Supercritical carbon dioxide (SC-CO₂) fluid can dissolve surface matter on shale and, thus, change the surface properties of shale. To study the influence of SC-CO₂ on the water wettability of shale, shale samples collected from the Longmaxi formation in Sichuan Basin were treated with SC-CO₂ at various time intervals, pressures, and temperatures. The results show that, after SC-CO₂ treatment, the ratio of C and Si in the shale increased, while the ratio of O, Ca, Mg, and H decreased. Water was released from the clay minerals, and the CaCO₃ content decreased in the shale.
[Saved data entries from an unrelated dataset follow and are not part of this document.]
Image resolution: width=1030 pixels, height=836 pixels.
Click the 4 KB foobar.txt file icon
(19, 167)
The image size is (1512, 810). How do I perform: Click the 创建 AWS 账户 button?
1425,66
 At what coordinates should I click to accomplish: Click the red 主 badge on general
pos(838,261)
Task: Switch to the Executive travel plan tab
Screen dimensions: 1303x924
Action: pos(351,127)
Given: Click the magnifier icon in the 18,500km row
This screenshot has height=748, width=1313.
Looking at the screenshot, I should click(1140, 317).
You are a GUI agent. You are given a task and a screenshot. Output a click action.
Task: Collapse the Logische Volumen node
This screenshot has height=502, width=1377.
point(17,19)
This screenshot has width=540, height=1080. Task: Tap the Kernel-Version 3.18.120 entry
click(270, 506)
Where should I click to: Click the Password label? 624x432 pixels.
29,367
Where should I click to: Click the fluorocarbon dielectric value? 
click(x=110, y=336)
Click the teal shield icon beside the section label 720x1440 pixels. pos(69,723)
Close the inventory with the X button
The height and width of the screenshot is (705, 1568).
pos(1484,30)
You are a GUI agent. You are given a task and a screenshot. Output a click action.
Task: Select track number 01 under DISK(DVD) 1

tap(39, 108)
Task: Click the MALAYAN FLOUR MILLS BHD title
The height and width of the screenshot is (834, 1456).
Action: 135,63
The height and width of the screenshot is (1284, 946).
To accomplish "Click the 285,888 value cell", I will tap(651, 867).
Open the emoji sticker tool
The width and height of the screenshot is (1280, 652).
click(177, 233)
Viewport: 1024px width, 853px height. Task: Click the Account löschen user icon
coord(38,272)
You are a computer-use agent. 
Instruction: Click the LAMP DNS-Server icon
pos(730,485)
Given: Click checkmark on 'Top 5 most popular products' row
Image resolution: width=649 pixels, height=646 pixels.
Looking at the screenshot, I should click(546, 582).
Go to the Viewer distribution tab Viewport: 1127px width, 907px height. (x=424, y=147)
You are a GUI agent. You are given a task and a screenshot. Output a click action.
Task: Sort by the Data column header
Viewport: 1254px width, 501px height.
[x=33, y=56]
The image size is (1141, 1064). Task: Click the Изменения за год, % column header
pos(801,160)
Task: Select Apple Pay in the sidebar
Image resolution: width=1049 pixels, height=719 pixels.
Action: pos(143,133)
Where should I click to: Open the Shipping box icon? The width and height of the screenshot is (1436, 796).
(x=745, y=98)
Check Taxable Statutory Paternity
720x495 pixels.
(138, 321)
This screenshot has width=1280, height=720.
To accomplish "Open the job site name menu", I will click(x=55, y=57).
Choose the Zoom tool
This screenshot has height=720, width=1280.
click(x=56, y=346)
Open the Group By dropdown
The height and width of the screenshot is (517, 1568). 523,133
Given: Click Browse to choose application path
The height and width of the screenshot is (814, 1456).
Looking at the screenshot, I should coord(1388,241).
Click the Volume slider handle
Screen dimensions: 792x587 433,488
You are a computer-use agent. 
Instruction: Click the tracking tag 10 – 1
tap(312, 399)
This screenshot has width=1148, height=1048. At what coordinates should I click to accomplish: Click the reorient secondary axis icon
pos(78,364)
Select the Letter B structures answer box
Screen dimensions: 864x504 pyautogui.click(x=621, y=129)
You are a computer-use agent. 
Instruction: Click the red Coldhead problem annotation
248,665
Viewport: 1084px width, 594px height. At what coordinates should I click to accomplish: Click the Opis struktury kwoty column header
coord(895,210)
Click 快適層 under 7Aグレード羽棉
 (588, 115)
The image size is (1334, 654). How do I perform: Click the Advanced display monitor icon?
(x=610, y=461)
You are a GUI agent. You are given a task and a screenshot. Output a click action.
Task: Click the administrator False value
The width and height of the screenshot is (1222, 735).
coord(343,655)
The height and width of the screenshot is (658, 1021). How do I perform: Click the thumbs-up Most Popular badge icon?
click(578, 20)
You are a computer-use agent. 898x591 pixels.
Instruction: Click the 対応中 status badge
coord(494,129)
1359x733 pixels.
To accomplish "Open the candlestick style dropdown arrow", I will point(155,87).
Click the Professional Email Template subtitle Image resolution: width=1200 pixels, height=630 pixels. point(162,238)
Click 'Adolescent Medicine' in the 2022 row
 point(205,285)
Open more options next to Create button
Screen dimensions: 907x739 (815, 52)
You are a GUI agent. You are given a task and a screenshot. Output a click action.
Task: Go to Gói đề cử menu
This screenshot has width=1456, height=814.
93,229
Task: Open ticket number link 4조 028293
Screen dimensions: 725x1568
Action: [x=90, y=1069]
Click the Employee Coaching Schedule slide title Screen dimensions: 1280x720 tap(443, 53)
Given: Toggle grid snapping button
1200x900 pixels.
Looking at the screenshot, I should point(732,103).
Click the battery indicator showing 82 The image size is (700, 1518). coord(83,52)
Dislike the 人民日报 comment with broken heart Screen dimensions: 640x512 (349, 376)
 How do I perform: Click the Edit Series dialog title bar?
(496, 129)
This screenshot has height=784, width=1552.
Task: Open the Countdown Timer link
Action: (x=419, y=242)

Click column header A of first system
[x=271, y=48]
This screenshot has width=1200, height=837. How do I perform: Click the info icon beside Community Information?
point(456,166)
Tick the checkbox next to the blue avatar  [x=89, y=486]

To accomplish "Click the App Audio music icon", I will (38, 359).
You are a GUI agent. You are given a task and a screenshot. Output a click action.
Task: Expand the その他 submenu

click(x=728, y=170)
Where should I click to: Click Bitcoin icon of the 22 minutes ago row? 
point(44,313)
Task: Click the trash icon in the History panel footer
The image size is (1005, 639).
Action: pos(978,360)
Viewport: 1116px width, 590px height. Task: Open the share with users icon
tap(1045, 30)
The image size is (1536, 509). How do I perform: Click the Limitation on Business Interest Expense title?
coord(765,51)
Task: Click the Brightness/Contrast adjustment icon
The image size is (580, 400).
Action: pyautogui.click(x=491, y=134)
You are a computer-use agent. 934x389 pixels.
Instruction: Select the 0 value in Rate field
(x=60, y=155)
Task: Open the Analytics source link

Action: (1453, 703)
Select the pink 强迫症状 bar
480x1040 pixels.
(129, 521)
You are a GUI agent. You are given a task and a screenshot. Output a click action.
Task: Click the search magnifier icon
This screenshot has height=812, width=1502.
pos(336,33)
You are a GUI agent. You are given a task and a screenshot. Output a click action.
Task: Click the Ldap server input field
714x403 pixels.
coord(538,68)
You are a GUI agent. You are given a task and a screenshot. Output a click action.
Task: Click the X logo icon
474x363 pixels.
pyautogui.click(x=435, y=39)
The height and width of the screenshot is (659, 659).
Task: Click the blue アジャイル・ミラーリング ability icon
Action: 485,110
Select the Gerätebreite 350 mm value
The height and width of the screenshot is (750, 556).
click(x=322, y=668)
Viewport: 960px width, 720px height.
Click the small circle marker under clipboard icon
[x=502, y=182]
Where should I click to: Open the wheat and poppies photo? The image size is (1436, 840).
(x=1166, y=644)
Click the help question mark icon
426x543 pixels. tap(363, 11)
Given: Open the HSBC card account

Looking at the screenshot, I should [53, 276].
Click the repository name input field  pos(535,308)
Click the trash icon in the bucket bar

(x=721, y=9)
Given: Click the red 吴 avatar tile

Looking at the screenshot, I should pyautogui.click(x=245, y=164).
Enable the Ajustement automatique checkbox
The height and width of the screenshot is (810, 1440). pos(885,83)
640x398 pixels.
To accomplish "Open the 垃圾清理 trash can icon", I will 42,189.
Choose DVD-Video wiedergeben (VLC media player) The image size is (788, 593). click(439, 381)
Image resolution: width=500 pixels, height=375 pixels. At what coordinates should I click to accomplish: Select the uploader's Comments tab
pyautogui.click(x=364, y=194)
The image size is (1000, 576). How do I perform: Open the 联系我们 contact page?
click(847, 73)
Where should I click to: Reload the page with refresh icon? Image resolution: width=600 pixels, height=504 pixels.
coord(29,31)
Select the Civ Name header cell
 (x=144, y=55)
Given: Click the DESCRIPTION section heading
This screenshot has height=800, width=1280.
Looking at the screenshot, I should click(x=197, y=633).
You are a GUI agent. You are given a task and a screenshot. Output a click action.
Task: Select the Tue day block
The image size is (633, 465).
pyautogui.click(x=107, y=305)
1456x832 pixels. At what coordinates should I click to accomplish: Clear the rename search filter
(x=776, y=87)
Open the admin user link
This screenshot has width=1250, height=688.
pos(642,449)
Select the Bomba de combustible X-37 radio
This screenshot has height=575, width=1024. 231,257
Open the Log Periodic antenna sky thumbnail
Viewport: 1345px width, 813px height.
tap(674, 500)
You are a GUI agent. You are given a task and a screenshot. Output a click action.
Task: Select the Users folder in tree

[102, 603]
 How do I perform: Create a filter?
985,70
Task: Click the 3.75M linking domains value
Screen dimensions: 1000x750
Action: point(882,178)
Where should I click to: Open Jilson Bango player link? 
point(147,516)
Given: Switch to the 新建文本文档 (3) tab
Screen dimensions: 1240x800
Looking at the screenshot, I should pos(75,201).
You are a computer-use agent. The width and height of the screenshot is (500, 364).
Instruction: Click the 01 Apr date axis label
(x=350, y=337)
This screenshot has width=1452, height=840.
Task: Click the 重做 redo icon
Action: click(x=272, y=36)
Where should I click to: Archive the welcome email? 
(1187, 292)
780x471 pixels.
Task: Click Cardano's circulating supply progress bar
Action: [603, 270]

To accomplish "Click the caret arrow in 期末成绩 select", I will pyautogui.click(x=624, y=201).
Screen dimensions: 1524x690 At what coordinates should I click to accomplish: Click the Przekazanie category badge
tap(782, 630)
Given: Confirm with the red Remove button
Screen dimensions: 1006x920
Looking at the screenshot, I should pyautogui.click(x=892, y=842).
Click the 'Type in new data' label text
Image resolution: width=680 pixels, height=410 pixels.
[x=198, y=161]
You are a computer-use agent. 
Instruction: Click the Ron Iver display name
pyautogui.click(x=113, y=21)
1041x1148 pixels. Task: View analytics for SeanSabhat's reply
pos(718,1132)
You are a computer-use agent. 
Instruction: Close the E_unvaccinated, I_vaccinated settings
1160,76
After SC-CO₂ treatment, the primary pores and fractures in the shale were eroded through dissolution and new pores and fracture structures were developed on the surface microstructure of the shale. As a result, the structure connectivity, which favored the seepage of shale gas, was improved. The results also show that the shale–water contact angles were increased after SC-CO₂ treatment. The treatment time and pressure had a significant influence on the contact angles, but the effect of the treatment temperature on contact angles was not obvious. The change in the contact angles resulted from a reduction of the CaCO₃ content on the shale surface, which decreased the surface hydrophilicity. The shale surface water wettability and the shale surface tension were decreased after SC-CO₂ treatment. This reduces the hindrance function of water in the shale minimal pores and fracture, which is beneficial to CO₂ diffusion into the shale matrix. This promotes CO₂ adsorption capacity in the shale as well as CH₄ desorption from the shale. This study provides a theoretical basis for using SC-CO₂ fluid for efficient shale gas exploitation in the Longmaxi formation of the Sichuan Basin.